When an ESXi host encounters transient errors (like H:0xc or D:0x8) and only has a single path per fabric, it must wait for the driver to time out before switching fabrics. For latency-sensitive VMs like NetApp ONTAP Select, this delay can exceed the internal watchdog timer, causing the VM to panic and reboot.

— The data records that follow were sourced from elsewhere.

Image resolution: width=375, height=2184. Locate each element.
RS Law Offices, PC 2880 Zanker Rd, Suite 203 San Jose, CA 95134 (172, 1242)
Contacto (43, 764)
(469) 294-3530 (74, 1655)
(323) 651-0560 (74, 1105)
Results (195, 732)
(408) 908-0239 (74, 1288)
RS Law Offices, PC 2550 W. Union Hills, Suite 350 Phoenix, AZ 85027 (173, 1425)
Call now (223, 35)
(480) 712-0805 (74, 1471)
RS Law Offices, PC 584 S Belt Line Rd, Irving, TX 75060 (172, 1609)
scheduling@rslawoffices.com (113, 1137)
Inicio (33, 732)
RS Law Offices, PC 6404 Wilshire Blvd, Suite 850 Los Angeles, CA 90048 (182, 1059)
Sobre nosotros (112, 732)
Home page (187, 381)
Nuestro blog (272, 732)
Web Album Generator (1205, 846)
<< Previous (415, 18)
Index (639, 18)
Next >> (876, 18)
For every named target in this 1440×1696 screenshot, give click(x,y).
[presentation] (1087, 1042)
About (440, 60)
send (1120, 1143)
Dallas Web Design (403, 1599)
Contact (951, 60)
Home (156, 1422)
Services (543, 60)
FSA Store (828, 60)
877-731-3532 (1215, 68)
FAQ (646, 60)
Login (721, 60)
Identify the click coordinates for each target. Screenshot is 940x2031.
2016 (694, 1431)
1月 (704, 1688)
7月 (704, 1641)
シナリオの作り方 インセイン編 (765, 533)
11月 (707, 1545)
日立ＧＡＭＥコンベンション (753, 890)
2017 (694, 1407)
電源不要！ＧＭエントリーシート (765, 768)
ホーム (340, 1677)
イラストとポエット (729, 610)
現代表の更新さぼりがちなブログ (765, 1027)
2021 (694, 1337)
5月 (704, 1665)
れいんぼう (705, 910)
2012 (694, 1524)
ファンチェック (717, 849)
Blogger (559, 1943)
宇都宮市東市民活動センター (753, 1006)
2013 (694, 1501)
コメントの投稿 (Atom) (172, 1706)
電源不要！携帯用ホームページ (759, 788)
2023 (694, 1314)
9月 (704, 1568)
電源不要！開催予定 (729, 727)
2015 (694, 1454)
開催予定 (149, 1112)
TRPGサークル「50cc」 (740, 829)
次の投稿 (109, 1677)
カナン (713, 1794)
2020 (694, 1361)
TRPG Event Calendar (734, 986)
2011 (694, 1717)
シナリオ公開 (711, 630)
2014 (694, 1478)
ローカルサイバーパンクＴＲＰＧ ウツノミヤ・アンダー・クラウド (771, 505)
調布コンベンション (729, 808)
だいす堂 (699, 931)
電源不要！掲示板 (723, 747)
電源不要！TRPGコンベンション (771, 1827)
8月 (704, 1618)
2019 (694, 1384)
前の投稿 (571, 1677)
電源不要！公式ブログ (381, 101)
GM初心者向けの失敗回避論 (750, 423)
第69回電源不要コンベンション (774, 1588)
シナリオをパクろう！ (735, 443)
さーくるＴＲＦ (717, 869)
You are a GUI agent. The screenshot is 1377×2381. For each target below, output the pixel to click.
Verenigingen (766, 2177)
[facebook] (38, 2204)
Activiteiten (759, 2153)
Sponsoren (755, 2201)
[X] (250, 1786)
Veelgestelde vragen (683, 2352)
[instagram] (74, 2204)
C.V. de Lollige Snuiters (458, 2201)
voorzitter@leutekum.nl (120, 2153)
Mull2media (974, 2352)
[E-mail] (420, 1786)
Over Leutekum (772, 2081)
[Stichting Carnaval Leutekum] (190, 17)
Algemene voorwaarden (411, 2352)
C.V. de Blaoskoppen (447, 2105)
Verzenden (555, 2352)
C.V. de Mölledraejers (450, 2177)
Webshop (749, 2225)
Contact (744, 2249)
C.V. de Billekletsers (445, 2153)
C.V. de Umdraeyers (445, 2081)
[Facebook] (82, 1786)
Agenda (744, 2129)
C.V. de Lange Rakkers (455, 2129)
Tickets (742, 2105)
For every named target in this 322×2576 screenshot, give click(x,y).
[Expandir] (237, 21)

Physical layer evidence typically includes elevated Invalid Tx Word Counts or Invalid CRC Counts in HBA statistics.

Resolution

To resolve this issue, the underlying physical layer instability must be addressed:

  1. Inspect Physical Components: Check the SFP modules and fiber optic cabling for the affected HBA. Replace any components showing high error counts.
  2. Verify HBA Statistics: Run the following command on the ESXi host to check for physical layer errors: localcli storage san fc stats get -a <vmhba_name> Look for non-zero values in Invalid Tx Word Count or Invalid CRC Count.

    Example  

    esxcli storage core adapter stats get    

    vmhba0:
       Successful Commands: 1766406282
       Blocks Read: 66195583291
       Blocks Written: 31367756678
       Read Operations: 816874319
       Write Operations: 944220471
       Reserve Operations: 0
       Reservation Conflicts: 0
       Failed Commands: 46540
       Failed Blocks Read: 0
       Failed Blocks Written: 0
       Failed Read Operations: 16380
       Failed Write Operations: 28328
       Failed Reserve Operations: 0
       Total Splits: 0
       PAE Commands: 0


    esxcli storage san fc stats get    


       Adapter: vmhba0
       Tx Frames: 1029054136
       Rx Frames: 2104483743
       Lip Count: 0
       Error Frames: 0
       Dumped Frames: 0
       Link Failure Count: 0
       Loss of Signal Count: 0
       PrimSeq Protocol Err Count: 0
       Invalid Tx Word Count: 8676
       Invalid CRC Count: 0
       Input Requests: 0
       Output Requests: 0
       Control Requests: 0

     

  3. Hardware Diagnostics: Engage the server hardware vendor to perform health checks on the Host Bus Adapter (HBA).
  4. Storage Array Analysis: Work with the storage vendor to investigate why the array is returning "Busy" (D:0x8) statuses for the host initiators.
  5. Path Redundancy: Ensure the host has redundant paths on each fabric to allow for faster failover without exceeding VM watchdog timers.